Dataset entries –
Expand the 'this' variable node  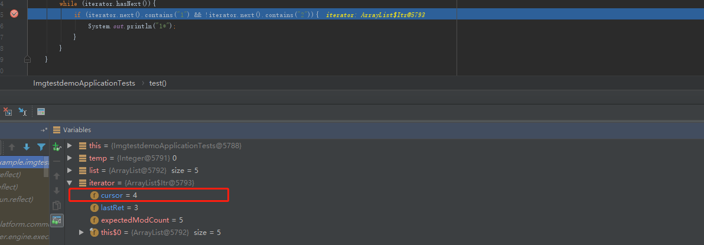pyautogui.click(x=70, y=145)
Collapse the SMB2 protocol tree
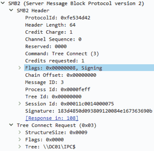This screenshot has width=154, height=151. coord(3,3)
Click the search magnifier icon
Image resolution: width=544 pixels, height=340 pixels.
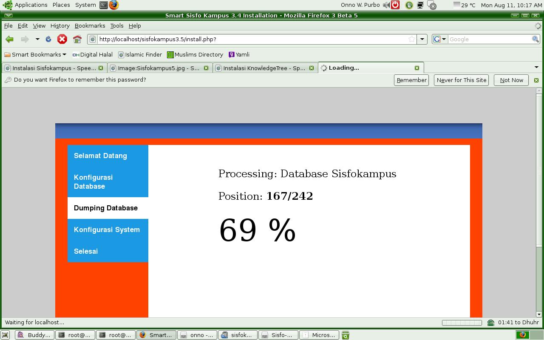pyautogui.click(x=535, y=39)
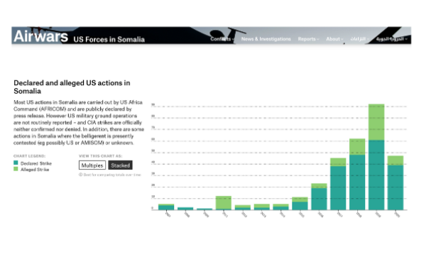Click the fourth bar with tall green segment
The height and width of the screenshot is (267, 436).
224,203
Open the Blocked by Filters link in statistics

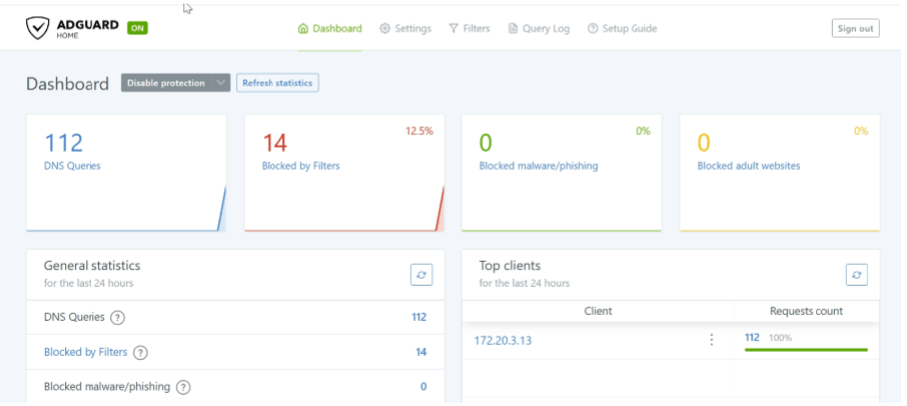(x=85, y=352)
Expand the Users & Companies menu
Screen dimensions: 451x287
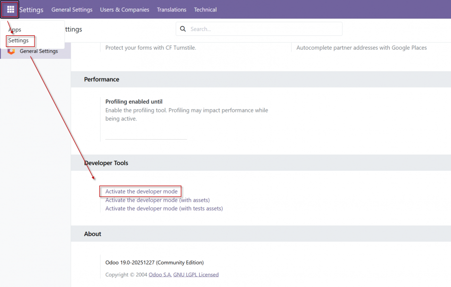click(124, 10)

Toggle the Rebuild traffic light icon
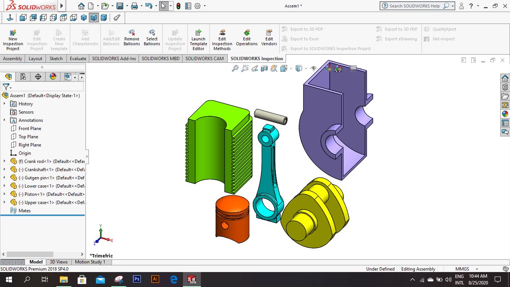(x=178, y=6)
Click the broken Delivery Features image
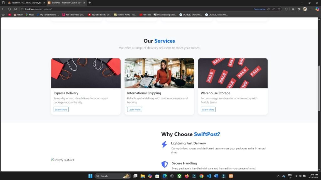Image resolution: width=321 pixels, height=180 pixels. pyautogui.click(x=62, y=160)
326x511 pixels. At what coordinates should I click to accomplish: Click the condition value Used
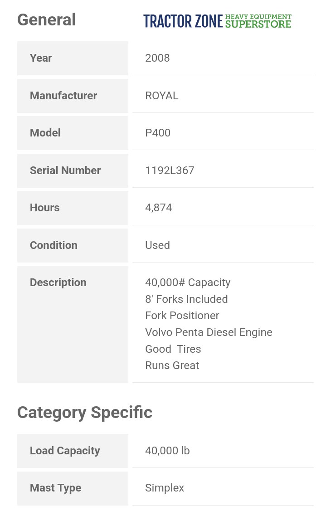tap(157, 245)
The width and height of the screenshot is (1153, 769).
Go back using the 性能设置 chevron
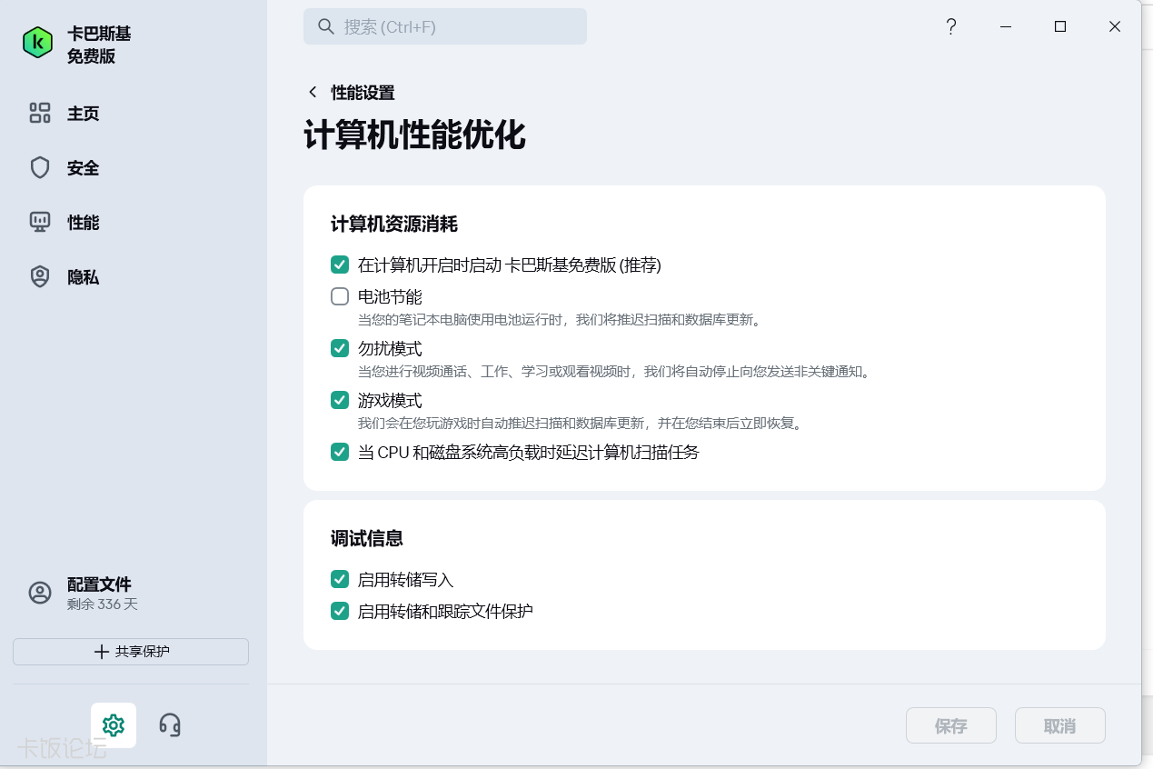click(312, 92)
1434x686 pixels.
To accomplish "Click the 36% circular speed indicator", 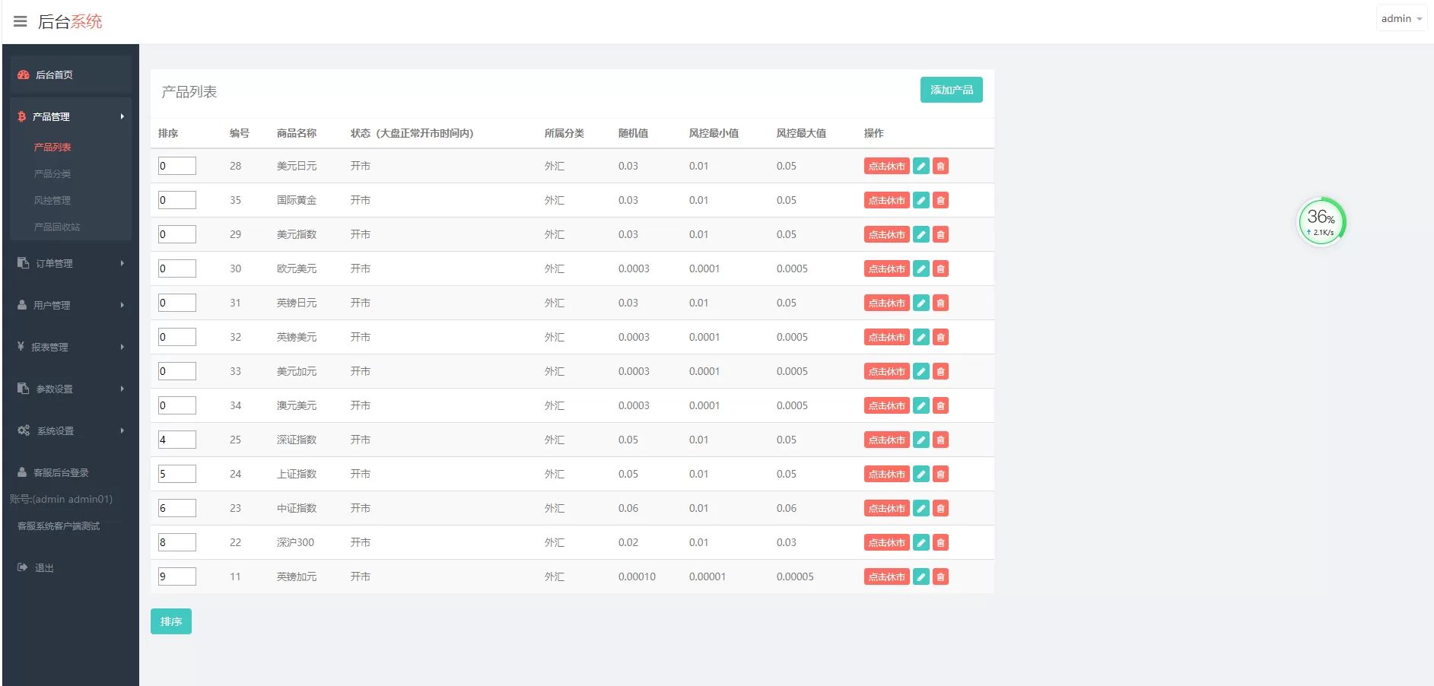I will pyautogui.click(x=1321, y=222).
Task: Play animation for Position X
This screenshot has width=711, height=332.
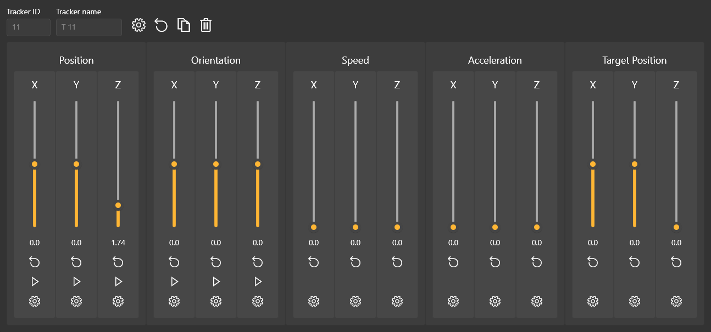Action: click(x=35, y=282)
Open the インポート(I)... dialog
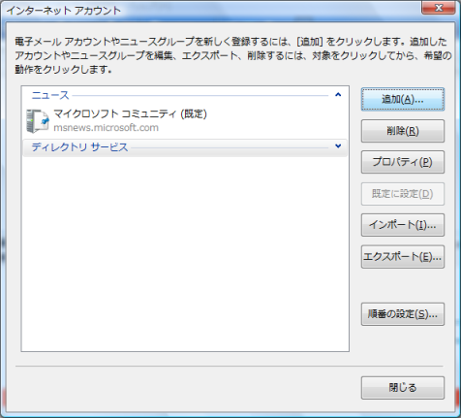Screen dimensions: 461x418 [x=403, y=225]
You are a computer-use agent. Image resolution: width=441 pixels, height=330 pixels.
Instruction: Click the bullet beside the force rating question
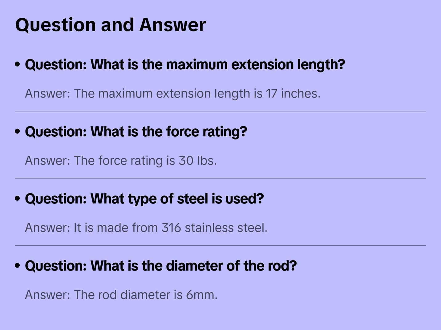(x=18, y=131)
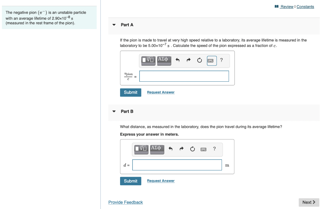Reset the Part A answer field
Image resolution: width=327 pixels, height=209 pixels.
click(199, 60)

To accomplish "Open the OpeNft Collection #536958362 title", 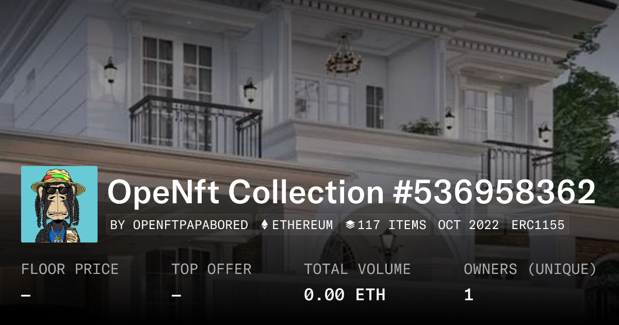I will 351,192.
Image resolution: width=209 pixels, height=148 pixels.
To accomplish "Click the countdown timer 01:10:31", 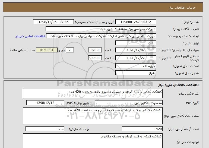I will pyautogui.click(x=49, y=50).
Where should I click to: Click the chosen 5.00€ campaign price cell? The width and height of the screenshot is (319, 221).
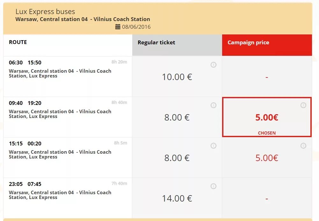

Activity –
What you write out is the stretch of entries from the line containing "Toggle the Rebuild traffic light icon" to the line containing "The width and height of the screenshot is (1153, 769).", word for word, with both end lines and no pictures.

Final answer –
Toggle the Rebuild traffic light icon
(x=178, y=6)
Click the broken Delivery Features image
Image resolution: width=321 pixels, height=180 pixels. pyautogui.click(x=62, y=160)
326x511 pixels. At what coordinates should I click to accomplish: Click the condition value Used
tap(157, 245)
The width and height of the screenshot is (1153, 769).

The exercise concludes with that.